▶ Task goal
Please recast the lines of all the items below as a numbered list, omitting any blank lines.

▶ Records for locating the described items
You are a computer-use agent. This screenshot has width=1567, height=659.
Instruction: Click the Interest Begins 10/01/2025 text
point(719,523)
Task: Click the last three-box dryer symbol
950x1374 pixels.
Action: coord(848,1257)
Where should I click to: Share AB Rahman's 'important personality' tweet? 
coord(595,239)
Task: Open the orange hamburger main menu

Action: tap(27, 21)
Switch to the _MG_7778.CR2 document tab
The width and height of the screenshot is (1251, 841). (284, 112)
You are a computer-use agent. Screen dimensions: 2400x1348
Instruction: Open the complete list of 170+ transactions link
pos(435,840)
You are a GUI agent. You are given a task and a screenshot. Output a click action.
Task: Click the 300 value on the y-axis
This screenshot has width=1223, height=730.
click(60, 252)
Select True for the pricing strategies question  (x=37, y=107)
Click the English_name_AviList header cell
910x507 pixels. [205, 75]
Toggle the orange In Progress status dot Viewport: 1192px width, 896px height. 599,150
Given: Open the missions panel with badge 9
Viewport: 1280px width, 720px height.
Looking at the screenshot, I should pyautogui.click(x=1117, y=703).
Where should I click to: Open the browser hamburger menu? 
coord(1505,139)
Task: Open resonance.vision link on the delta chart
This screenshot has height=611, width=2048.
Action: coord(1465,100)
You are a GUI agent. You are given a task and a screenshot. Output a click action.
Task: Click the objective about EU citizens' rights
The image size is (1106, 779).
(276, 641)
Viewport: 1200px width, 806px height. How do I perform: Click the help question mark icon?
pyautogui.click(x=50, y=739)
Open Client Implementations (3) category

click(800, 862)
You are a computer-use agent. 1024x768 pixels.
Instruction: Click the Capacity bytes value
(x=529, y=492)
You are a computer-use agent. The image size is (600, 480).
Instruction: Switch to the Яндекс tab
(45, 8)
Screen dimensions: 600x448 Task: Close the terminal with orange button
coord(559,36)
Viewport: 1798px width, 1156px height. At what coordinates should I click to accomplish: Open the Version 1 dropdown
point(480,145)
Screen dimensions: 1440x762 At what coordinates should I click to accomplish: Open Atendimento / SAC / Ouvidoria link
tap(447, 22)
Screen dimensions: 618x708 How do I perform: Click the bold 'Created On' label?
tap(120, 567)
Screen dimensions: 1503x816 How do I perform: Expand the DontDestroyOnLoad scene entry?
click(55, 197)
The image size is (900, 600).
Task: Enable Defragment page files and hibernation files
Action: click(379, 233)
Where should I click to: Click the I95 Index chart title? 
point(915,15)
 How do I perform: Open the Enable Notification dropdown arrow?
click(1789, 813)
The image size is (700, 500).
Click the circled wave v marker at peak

▶ Completed exercise
1. You are a computer-use agent. This screenshot has width=1567, height=659.
2. Instruction: Click the Interest Begins 10/01/2025 text
3. point(719,523)
4. Task: Click the last three-box dryer symbol
5. 950x1374 pixels.
6. Action: coord(848,1257)
7. Where should I click to: Share AB Rahman's 'important personality' tweet? 
8. coord(595,239)
9. Task: Open the orange hamburger main menu
10. Action: tap(27, 21)
11. Switch to the _MG_7778.CR2 document tab
12. The width and height of the screenshot is (1251, 841). (284, 112)
13. You are a computer-use agent. Screen dimensions: 2400x1348
14. Instruction: Open the complete list of 170+ transactions link
15. pos(435,840)
16. You are a GUI agent. You are given a task and a screenshot. Output a click action.
17. Task: Click the 300 value on the y-axis
18. This screenshot has width=1223, height=730.
19. click(60, 252)
20. Select True for the pricing strategies question  (x=37, y=107)
21. Click the English_name_AviList header cell
22. 910x507 pixels. [205, 75]
23. Toggle the orange In Progress status dot Viewport: 1192px width, 896px height. 599,150
24. Given: Open the missions panel with badge 9
25. Viewport: 1280px width, 720px height.
26. Looking at the screenshot, I should pyautogui.click(x=1117, y=703).
27. Where should I click to: Open the browser hamburger menu? 
28. coord(1505,139)
29. Task: Open resonance.vision link on the delta chart
30. This screenshot has height=611, width=2048.
31. Action: coord(1465,100)
32. You are a GUI agent. You are given a task and a screenshot. Output a click action.
33. Task: Click the objective about EU citizens' rights
34. The image size is (1106, 779).
35. (276, 641)
36. Viewport: 1200px width, 806px height. How do I perform: Click the help question mark icon?
37. pyautogui.click(x=50, y=739)
38. Open Client Implementations (3) category
39. click(800, 862)
40. You are a computer-use agent. 1024x768 pixels.
41. Instruction: Click the Capacity bytes value
42. (x=529, y=492)
43. You are a computer-use agent. The image size is (600, 480).
44. Instruction: Switch to the Яндекс tab
45. (45, 8)
46. Screen dimensions: 600x448 Task: Close the terminal with orange button
47. coord(559,36)
48. Viewport: 1798px width, 1156px height. At what coordinates should I click to accomplish: Open the Version 1 dropdown
49. point(480,145)
50. Screen dimensions: 1440x762 At what coordinates should I click to accomplish: Open Atendimento / SAC / Ouvidoria link
51. tap(447, 22)
52. Screen dimensions: 618x708 How do I perform: Click the bold 'Created On' label?
53. tap(120, 567)
54. Screen dimensions: 1503x816 How do I perform: Expand the DontDestroyOnLoad scene entry?
55. click(55, 197)
56. The image size is (900, 600).
57. Task: Enable Defragment page files and hibernation files
58. Action: click(379, 233)
59. Where should I click to: Click the I95 Index chart title? 
60. point(915,15)
61.  How do I perform: Open the Enable Notification dropdown arrow?
62. click(1789, 813)
63. The image size is (700, 500).
64. Click the circled wave v marker at peak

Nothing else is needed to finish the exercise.